**Task requirements**.
1/ In the excerpt about Zombie and Ozzfest, on which stage of the festival will Zombie perform?
2/ Reproduce the part of the excerpt about Zombie and Ozzfest that opens with the words containing "Zombie has staked" and closes with "push the film.".
3/ Pick up the excerpt about Zombie and Ozzfest after its final sentence and keep writing.

Zombie has staked his professional reputation on upending conventional wisdom -- such as the thinking that filmmakers can’t be rock stars and vice versa. Beginning this month and through to September, he’ll be traveling cross-country with Ozzy Osbourne’s Ozzfest rock festival, performing on its second stage, just as he did before the release of “House” during Ozzfest 2003. He will proselytize about “The Devil’s Rejects” directly from the concert stage and plans to play the movie’s trailer during his sets. But Zombie stops short of admitting that he is doing Ozzfest only to push the film.

“It’s a great promotional tool that you wouldn’t ordinarily have,” he says. “It’s good for the movie because we’re going to be in a different city every day. The same person that typically buys my records is the type of person who would go see movies like that. It’s a perfect match.”

**Extracted material**.
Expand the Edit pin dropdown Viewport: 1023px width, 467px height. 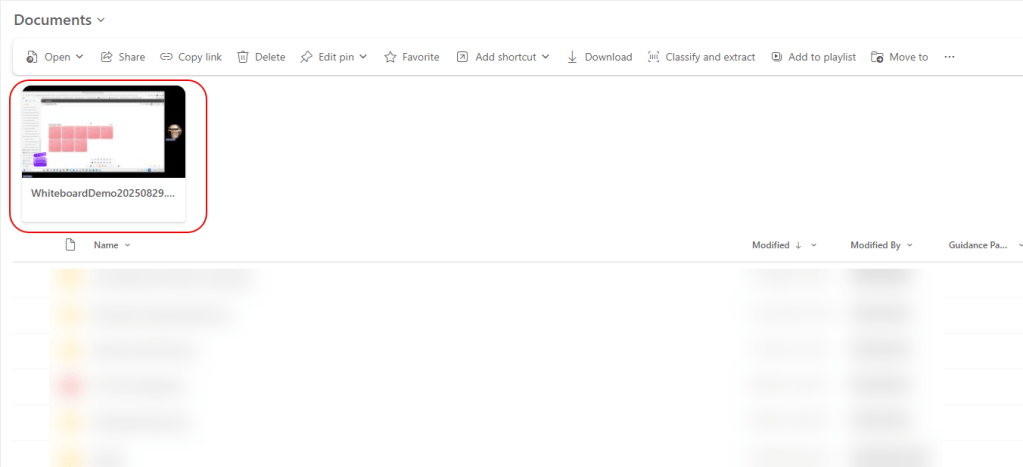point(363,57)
...
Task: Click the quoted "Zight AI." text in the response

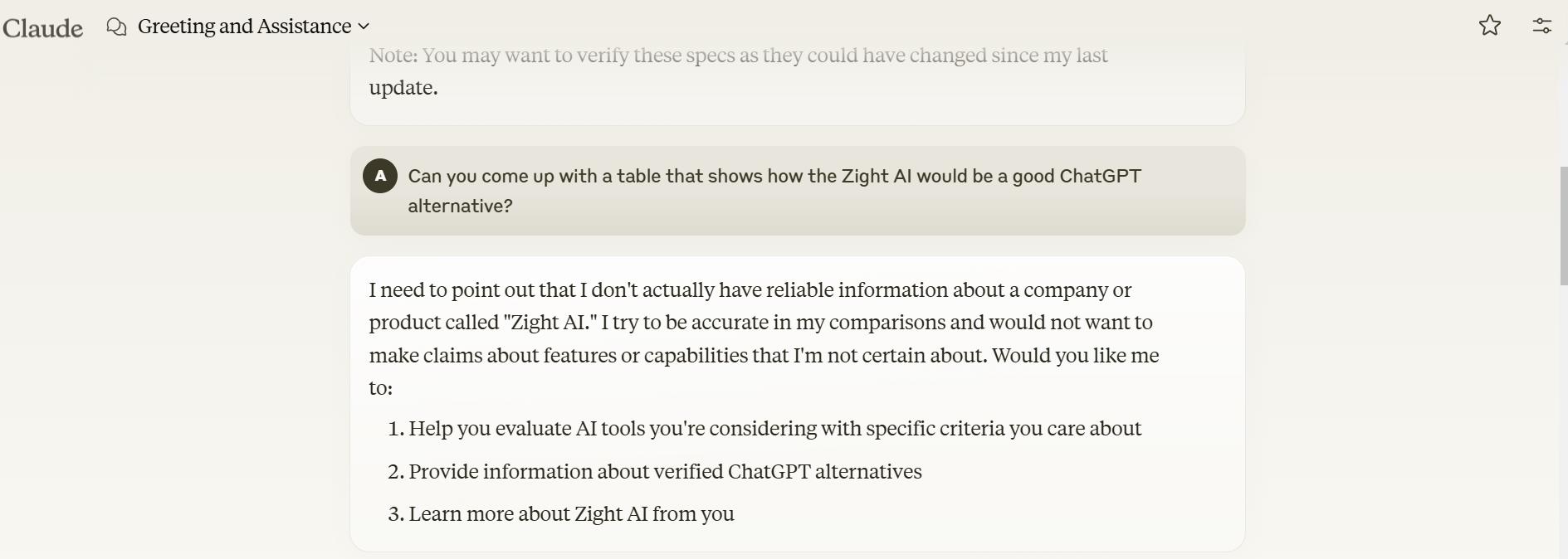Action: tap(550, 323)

**Outputs in order**.
1/ Its second stage.

2/
Zombie has staked his professional reputation on upending conventional wisdom -- such as the thinking that filmmakers can’t be rock stars and vice versa. Beginning this month and through to September, he’ll be traveling cross-country with Ozzy Osbourne’s Ozzfest rock festival, performing on its second stage, just as he did before the release of “House” during Ozzfest 2003. He will proselytize about “The Devil’s Rejects” directly from the concert stage and plans to play the movie’s trailer during his sets. But Zombie stops short of admitting that he is doing Ozzfest only to push the film.

3/
His efforts paid off for “House.” Though generally mauled by critics, the film has attained certified cult status among hard-core horror enthusiasts -- it did a respectable $12 million in its theatrical run and has gone on to sell a million DVDs.

This time, Ozzfest is just one facet of the multi-pronged media assault the 40-year-old director, whose driver’s license lists his name as “Robert Wolfgang Zombie,” is launching to get out word about his film, which opens Friday.

In addition to music, he’s using comic books (a “Devil’s Rejects” graphic novel is being put out this summer), the radio (Zombie hosts a weekly show on L.A.’s Indie 103.1 FM) and a weblog (lionsgatedirectors.com/zombie), a Web diary on which he has been posting news about the movie since last year.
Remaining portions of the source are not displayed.